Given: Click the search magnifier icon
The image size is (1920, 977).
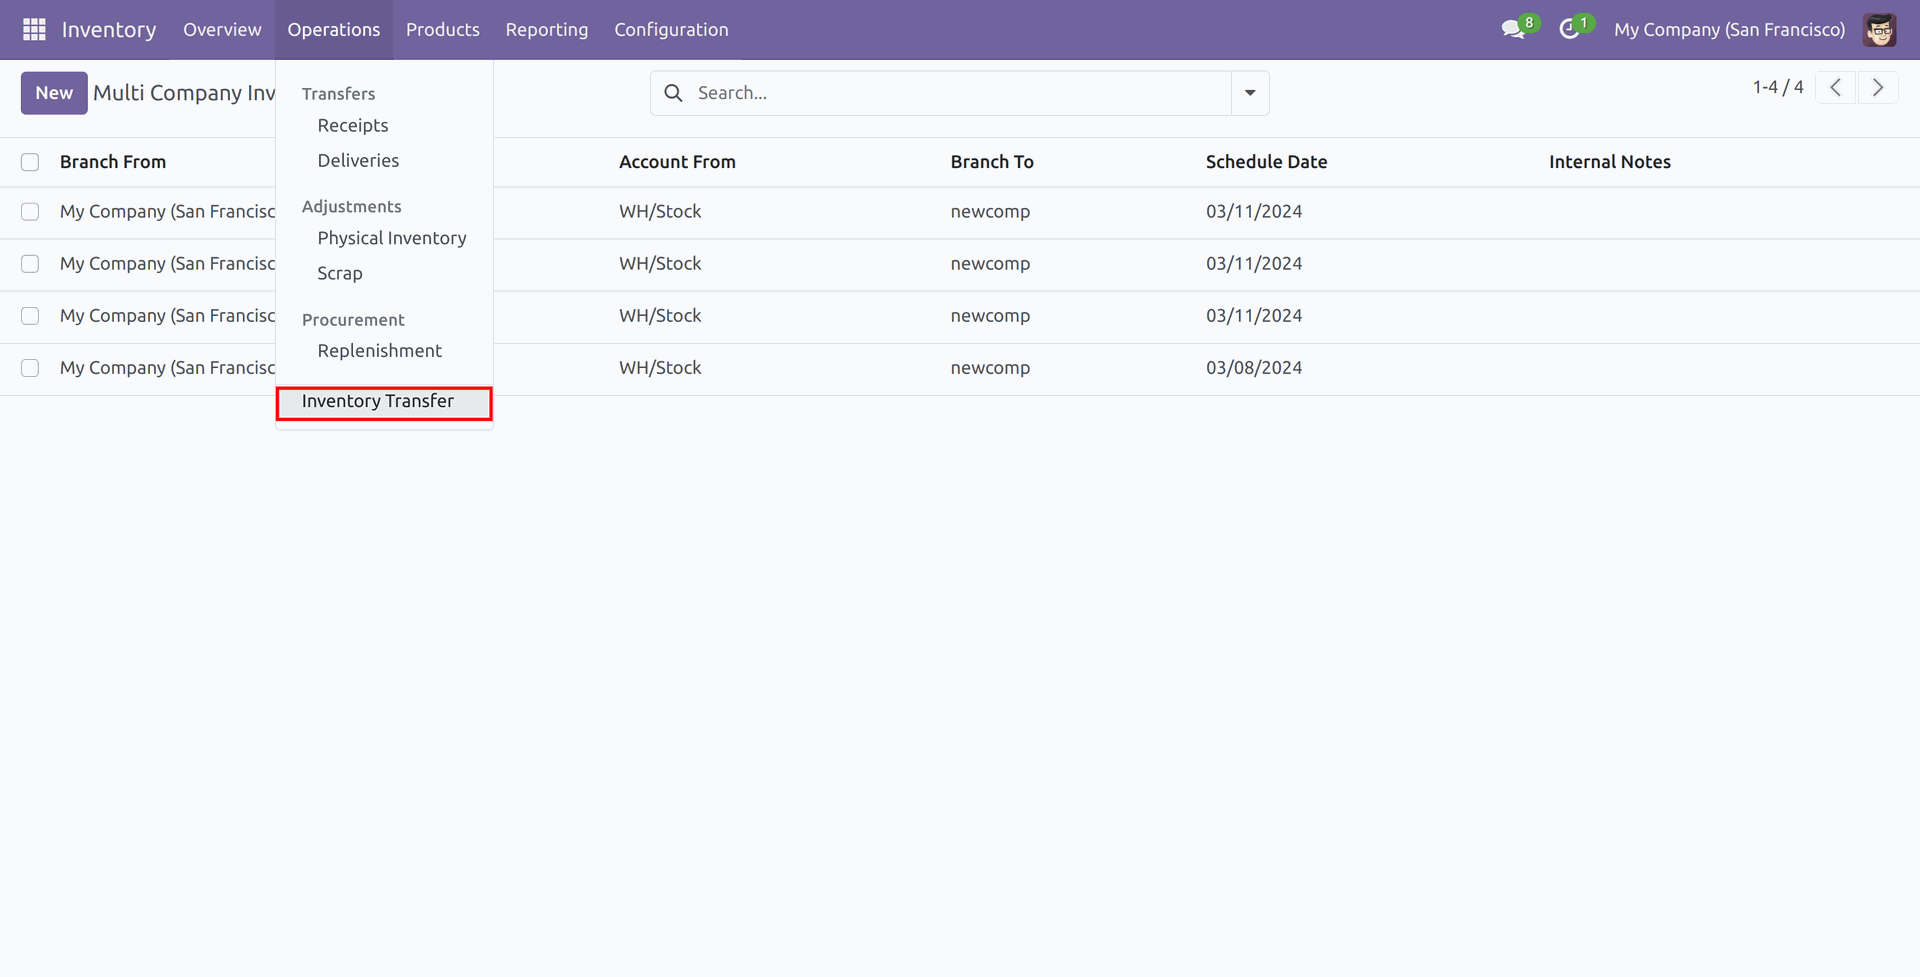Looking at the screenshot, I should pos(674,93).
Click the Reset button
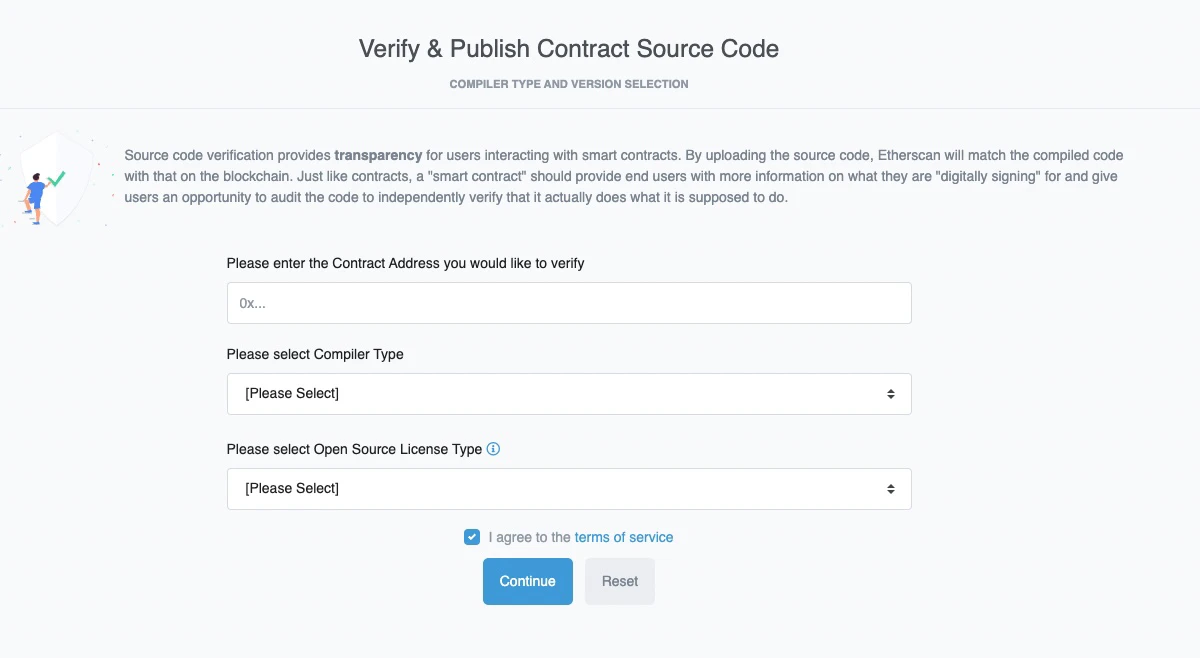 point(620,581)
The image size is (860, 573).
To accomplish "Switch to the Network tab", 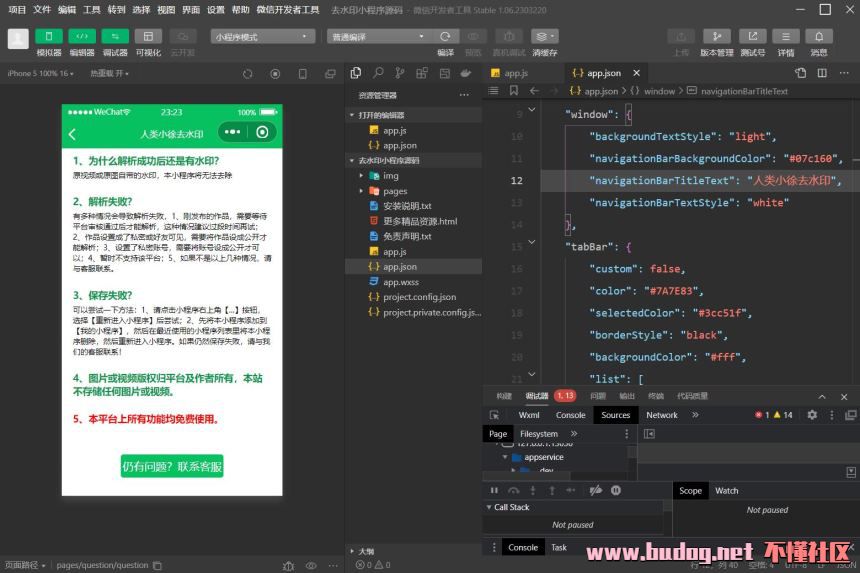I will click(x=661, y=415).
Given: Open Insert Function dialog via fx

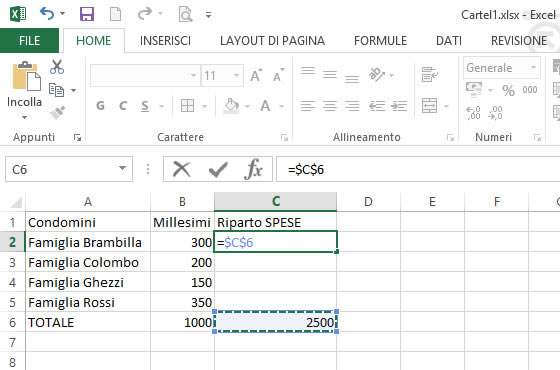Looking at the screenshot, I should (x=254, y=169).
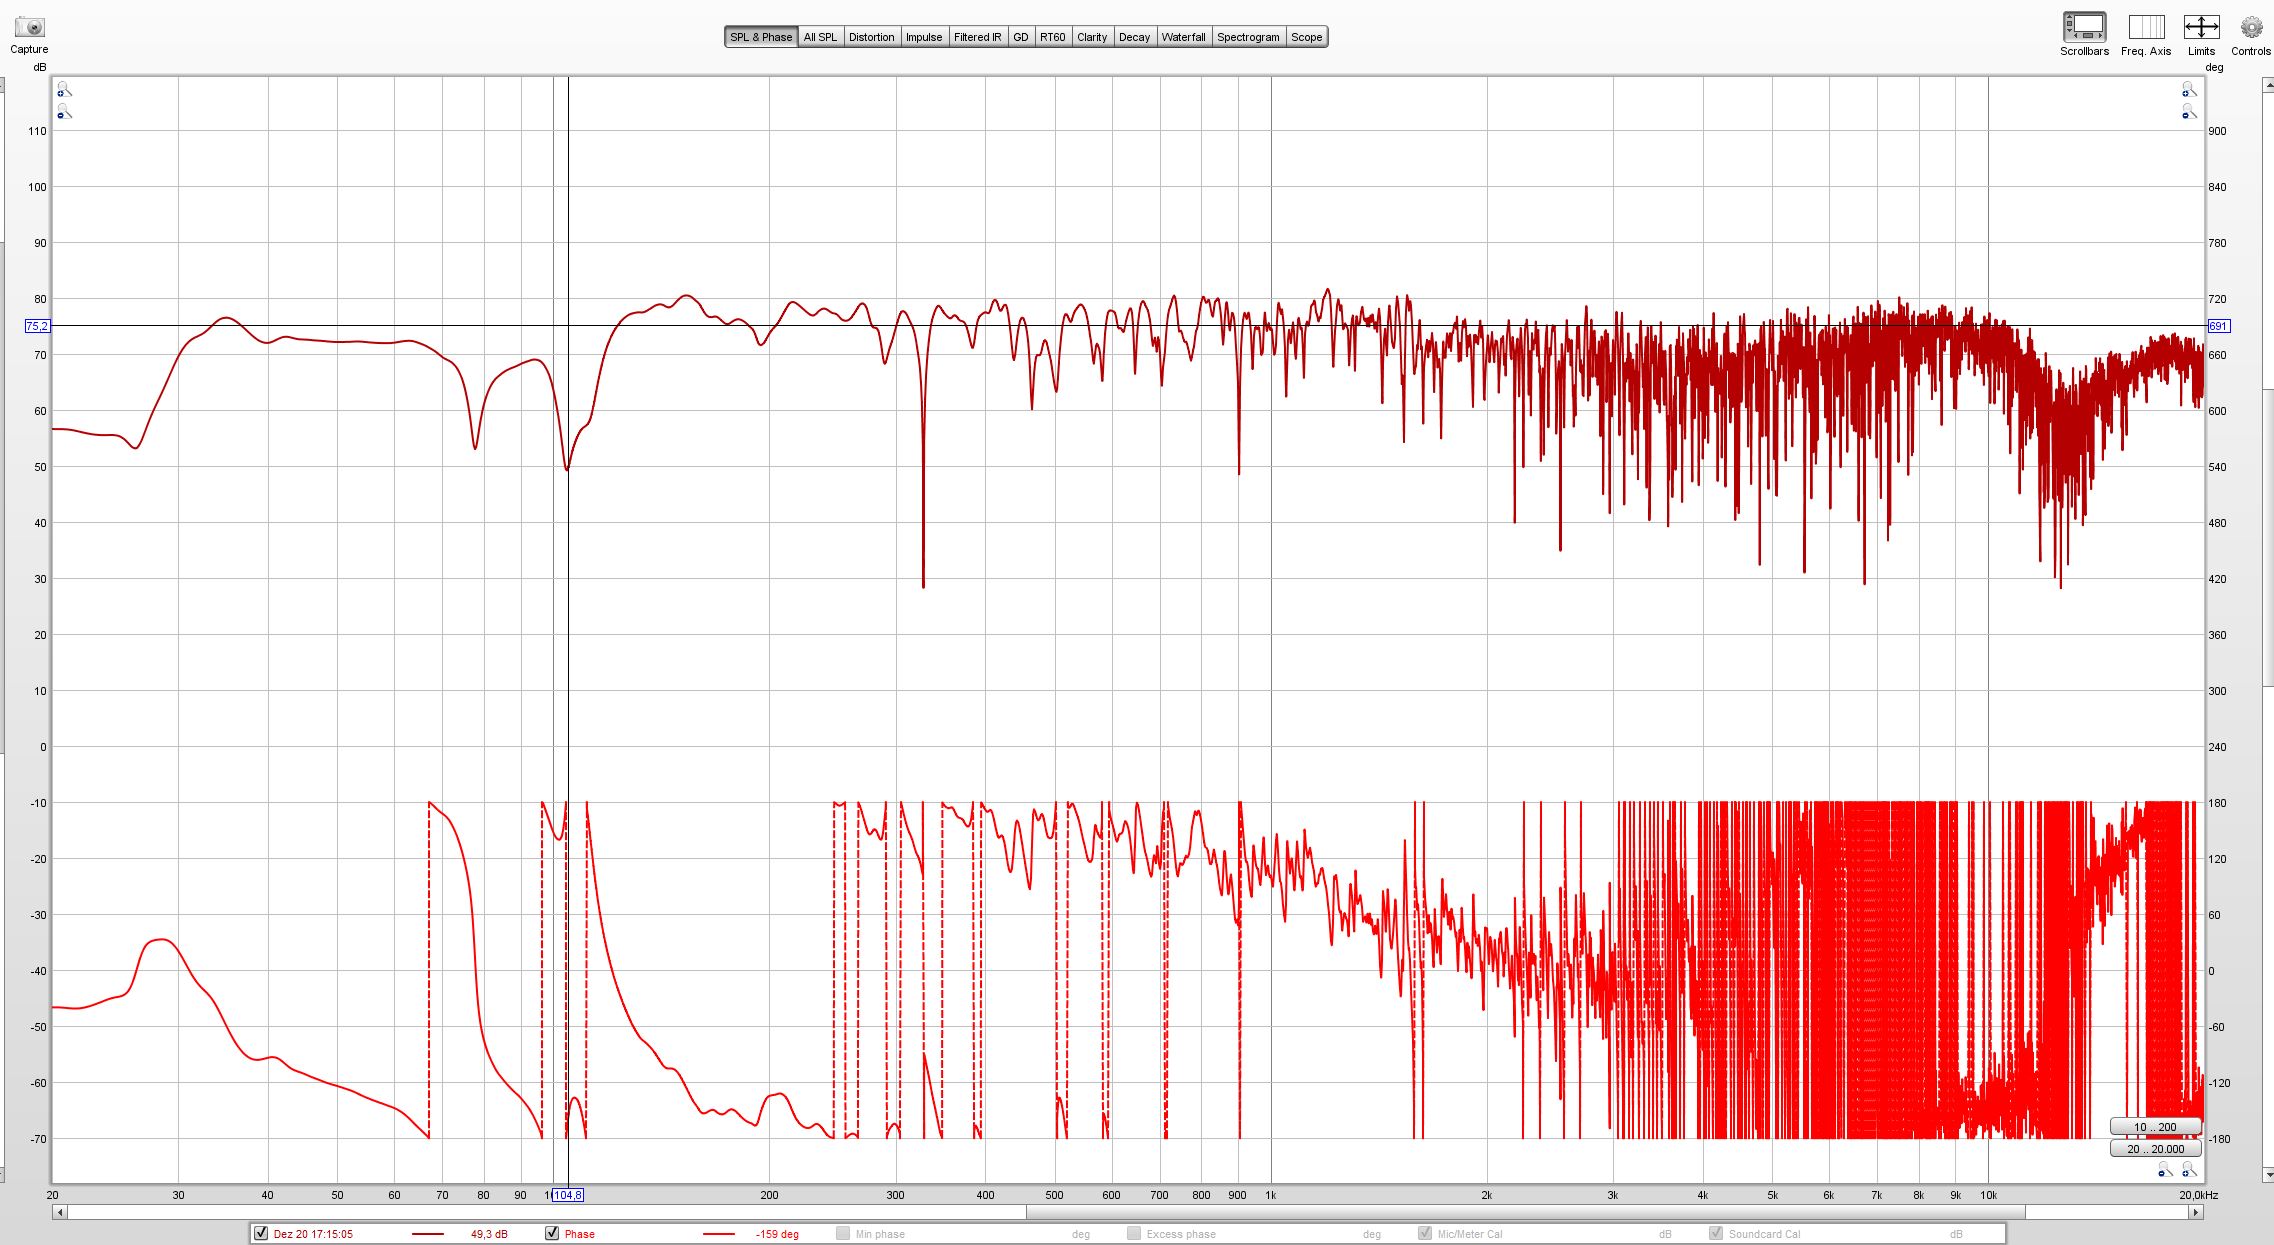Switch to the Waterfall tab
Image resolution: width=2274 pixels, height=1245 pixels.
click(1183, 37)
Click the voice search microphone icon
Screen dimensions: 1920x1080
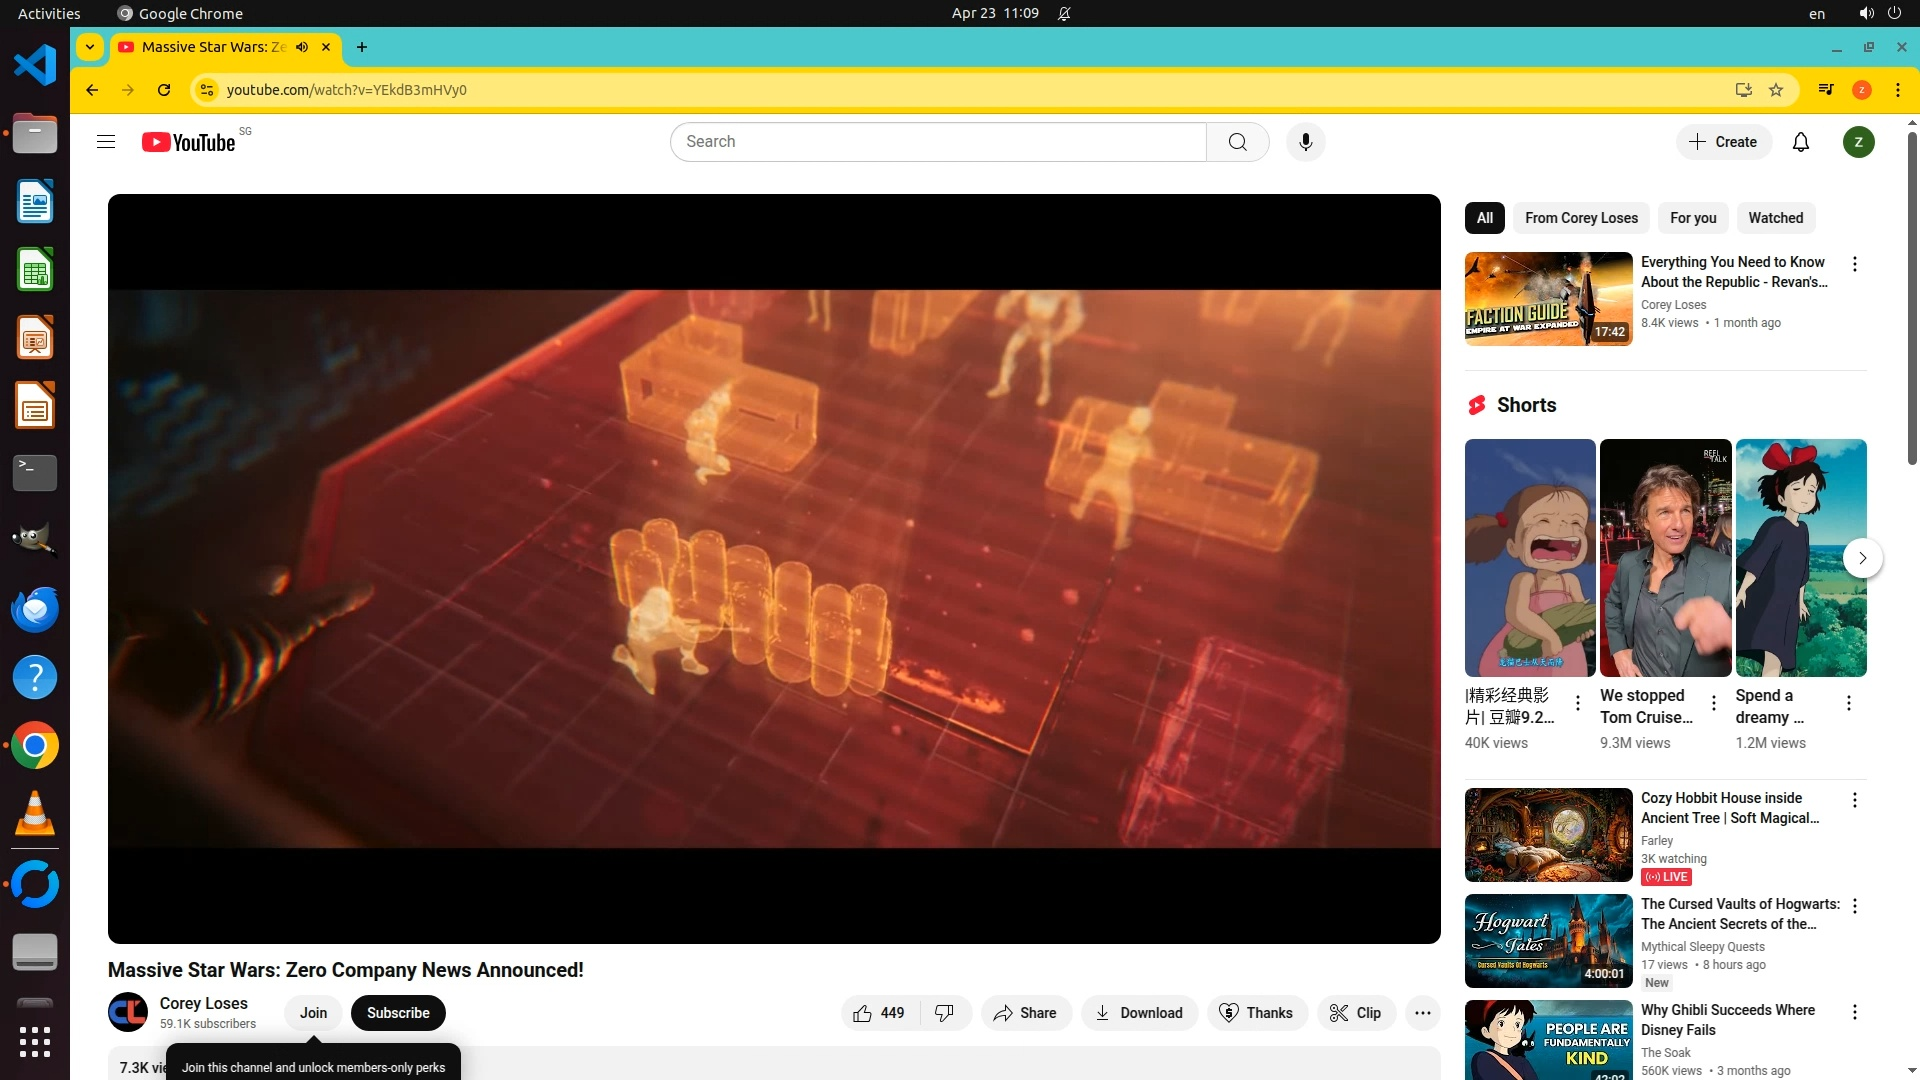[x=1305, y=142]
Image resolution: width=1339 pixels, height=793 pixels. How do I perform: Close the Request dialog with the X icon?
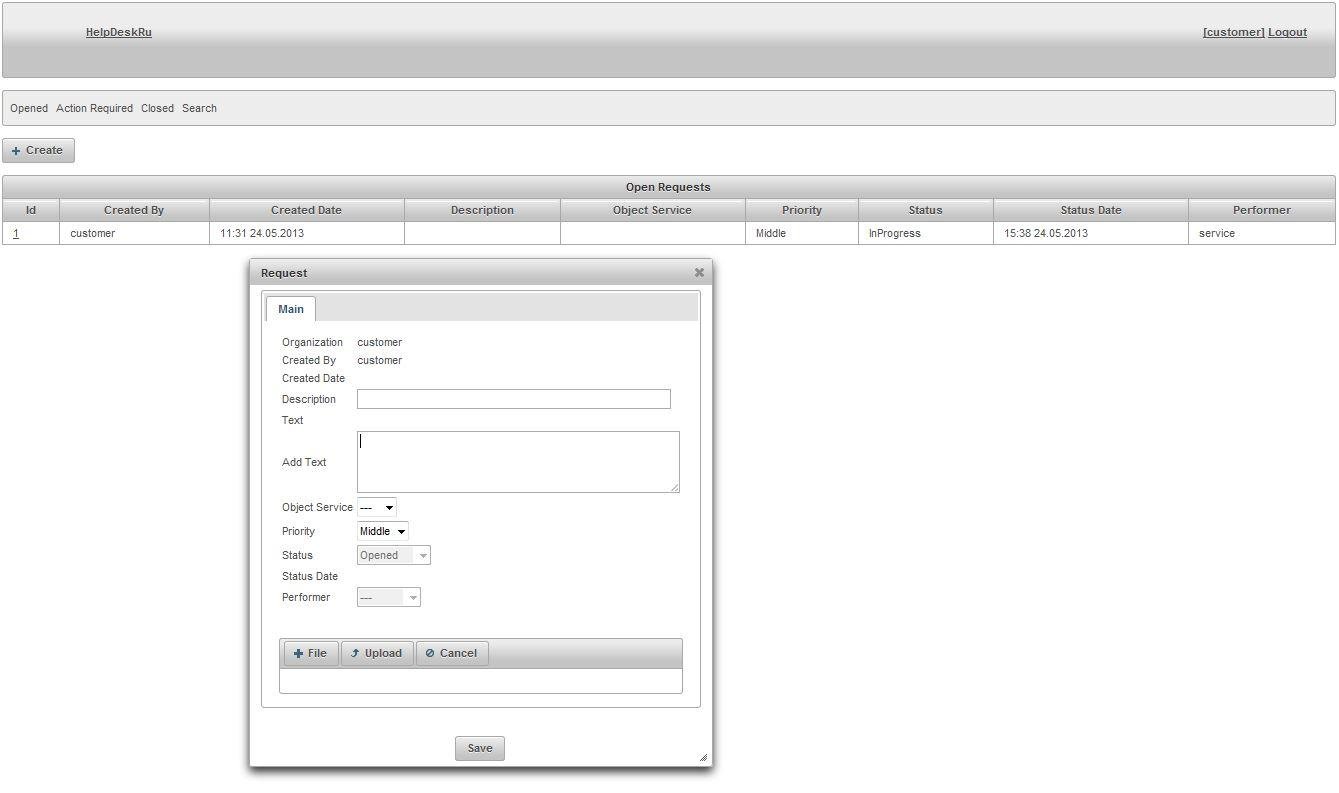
——————
Return, word for word, the lines above from the one containing "Click the voice search microphone icon" through the end of the records, leaving out the pictures.

Click the voice search microphone icon
Screen dimensions: 1920x1080
[x=1305, y=142]
Image resolution: width=1339 pixels, height=793 pixels. How do I perform: Close the Request dialog with the X icon?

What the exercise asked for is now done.